Bank Customer Churn Prediction

Skills: Data Cleaning, Exploratory Analysis, Visualization, Pivot Tables, Feature Engineering, Data Preprocessing, Model Tuning

Models Used: Naive Bayes, Logistic Regression, Decision Tree, Random Forest, KNN, SVC, XGBoost

Project Overview

Objective

The goal of this project is to better understand and predict customer churn (i.e. whether a costumer leaves or not) for a bank. I will identify and visualize factors that contribute to customer churn and build a prediction model that will classify if a customer will churn or not.

Results and Insight

After tuning, the Random Forest model produces the highest level accuracy, with 86.3% accuracy.
Inactive members are more likely to leave the bank, as is expected. However, the data all shows that a good number of members is inactive. To reduce churn, the bank could focus on actively engaging with more members.
Customers with a higher bank balance were more likely to exit, despite the fact that (after removing empty accounts) bank balance was close to normally distributed. This might indicate that the bank is not doing enough to serve customers who have a larger amount of money to deposit by, for example, offerin special products to heavy savers.
Surprisingly, older members were more likely to exit. The correlation matrix indicates that age is not strongly correlated with bank balance and is even positively (although weakly) with being an active member (which discourages churn). Therefore, the relationship between and age does not seem to be explained by these other factors. It might be worth investigating how to better serve older customers.

Code and Resources Used

Python Version: 3.7

Packages: pandas, numpy, sklearn, xgboost, matplotlib, seaborn

Other Resources:

Towards AI article: Article on how and when to apply normalization to data.

KDnuggest article: Article on model tuning techniques.

Kaggle Notebook - Intro to Model Tuning: More information on model tuning.

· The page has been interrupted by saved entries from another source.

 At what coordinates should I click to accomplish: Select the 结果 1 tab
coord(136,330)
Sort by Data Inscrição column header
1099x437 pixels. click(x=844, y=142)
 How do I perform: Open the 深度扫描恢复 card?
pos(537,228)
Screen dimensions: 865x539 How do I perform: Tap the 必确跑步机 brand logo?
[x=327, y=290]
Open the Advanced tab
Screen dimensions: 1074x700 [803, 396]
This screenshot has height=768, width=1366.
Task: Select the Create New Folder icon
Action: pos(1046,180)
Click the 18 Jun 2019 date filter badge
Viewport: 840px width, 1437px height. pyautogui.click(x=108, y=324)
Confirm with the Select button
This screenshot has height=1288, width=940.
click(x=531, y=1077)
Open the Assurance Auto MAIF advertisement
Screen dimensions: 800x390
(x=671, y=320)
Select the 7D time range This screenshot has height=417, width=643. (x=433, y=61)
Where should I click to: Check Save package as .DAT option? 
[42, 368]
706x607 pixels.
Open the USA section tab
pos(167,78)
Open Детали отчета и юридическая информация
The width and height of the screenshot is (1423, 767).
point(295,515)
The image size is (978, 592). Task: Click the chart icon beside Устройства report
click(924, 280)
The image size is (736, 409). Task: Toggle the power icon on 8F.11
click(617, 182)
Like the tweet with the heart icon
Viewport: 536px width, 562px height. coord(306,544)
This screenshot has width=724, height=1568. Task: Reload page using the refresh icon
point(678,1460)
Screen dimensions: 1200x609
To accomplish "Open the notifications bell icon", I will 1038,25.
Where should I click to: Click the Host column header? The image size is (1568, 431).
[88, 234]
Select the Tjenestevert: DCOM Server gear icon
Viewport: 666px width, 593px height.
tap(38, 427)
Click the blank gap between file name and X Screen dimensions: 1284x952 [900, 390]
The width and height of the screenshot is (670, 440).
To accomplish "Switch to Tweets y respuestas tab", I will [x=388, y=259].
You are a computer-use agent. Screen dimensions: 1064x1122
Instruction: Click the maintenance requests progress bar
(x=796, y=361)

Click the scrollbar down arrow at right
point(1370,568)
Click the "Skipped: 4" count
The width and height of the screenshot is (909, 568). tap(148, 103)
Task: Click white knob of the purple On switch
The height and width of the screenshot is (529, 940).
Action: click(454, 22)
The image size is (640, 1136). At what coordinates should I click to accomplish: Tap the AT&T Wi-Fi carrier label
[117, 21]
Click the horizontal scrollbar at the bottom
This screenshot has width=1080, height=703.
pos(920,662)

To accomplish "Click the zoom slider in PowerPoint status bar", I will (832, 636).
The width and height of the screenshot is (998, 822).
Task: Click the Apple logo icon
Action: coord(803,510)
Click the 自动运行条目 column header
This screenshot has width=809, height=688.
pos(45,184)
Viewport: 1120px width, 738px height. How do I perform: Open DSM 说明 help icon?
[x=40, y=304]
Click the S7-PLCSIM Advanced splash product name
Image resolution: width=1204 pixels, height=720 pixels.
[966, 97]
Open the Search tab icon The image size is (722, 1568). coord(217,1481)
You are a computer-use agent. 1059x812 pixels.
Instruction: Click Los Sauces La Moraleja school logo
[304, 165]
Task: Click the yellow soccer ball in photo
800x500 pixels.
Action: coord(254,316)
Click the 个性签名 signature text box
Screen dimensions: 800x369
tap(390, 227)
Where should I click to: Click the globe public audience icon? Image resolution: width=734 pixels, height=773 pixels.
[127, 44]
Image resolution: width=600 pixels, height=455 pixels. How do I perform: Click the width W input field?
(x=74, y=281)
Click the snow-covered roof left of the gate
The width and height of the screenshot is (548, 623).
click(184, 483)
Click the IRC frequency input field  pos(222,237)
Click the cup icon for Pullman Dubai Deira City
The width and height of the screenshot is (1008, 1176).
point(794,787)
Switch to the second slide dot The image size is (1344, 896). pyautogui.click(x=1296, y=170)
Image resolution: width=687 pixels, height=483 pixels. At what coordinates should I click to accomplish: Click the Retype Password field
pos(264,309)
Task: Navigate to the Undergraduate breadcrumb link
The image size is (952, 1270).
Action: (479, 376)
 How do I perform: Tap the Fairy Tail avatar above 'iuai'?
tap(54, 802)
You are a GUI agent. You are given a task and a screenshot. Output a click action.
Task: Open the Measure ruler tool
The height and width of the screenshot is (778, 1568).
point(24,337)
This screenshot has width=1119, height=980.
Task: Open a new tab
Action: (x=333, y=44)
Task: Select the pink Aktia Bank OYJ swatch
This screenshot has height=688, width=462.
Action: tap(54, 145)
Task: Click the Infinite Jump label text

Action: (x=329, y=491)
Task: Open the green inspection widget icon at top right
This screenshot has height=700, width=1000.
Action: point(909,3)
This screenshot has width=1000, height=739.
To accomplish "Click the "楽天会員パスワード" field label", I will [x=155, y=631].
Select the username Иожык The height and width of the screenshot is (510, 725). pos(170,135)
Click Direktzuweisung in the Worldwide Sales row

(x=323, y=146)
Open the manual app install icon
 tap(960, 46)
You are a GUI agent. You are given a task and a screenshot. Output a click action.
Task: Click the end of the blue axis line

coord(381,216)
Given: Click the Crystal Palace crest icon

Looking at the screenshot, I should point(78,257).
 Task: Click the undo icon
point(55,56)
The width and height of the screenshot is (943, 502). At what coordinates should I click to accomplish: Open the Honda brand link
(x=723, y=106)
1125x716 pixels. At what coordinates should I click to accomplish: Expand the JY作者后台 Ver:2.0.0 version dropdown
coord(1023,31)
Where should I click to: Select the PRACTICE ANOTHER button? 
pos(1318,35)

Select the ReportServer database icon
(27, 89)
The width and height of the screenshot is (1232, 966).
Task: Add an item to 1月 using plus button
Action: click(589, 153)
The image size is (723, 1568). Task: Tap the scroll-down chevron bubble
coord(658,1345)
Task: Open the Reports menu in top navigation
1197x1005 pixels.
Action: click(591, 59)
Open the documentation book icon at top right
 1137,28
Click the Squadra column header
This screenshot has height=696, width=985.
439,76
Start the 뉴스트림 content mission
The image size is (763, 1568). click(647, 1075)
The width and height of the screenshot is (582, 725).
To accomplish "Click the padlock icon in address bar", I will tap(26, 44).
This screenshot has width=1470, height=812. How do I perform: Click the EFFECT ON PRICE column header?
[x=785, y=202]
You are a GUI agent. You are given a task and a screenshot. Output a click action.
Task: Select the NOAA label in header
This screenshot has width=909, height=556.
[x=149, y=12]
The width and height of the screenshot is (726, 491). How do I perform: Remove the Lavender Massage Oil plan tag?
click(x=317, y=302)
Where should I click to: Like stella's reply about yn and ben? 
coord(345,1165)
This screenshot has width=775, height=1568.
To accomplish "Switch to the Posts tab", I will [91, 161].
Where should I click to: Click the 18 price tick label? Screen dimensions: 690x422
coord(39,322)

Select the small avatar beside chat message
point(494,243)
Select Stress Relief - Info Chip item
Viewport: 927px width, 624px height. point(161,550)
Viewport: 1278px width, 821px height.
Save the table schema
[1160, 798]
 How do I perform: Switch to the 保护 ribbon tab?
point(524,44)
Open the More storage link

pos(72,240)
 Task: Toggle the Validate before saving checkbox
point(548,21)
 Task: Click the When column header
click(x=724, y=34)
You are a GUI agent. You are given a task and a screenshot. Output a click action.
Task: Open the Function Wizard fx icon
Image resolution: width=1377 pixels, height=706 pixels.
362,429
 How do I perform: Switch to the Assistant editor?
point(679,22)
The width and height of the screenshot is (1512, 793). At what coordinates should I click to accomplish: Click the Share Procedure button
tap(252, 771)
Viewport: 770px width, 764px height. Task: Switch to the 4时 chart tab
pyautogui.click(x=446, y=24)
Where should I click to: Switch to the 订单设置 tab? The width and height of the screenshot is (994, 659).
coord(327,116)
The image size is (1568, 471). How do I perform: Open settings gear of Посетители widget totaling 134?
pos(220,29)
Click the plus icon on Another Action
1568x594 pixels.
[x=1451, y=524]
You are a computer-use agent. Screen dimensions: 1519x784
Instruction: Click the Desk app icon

Kaggle Notebook - Titanic Project Example: I roughly based the structure of this project on Ken Jee's attempt of the Titanic Kaggle competition.

The Dataset

The Dataset is sourced from Kaggle and contains information of characteristics of 10,000 customers of an unnamed bank and data on whether they left the bank or not.

The following information on customers is included in the dataset:

RowNumber — Corresponds to the record (row) number.
CustomerId — Customer number used to track a customer across the bank.
Surname — The surname of a customer.
CreditScore — The credit score of a customer
Geography — The location of a customer.
Gender — The gender of a customer.
Age — The age of a customer.
Tenure — The number of years that the customer has been a client of the bank.
Balance — The bank balance of a customer at the time the dataset was created.
NumOfProducts — The number of products that a customer has purchased through the bank.
HasCrCard — Indicates whether or not a customer has a credit card (0=No,1=Yes).
IsActiveMember — Indicates wether the customer is "active" (0=No,1=Yes).
EstimatedSalary — The estimated salary of a customer.
Exited — Whether or not the customer left the bank (0=No,1=Yes).

Data Cleaning

After retrieving the data from Kaggle, I clean the data to improve the accuracy of my findings. Changes to the raw dataset include:

Checking for null values: It turns out that there are no null values included in the dataset
Removing irrelevant columns: I remove the columns that include information on a customer's row number, customer ID and surname, as these characteristics are not relevant to predicting a customer's churn status

Exploratory Analysis

To gain an initial understanding of the data, I create several visualizations. For the numerical data, I create histograms to understand their distribution. For the categorical data, I create bar charts for the categorical data to understand the balance of classes.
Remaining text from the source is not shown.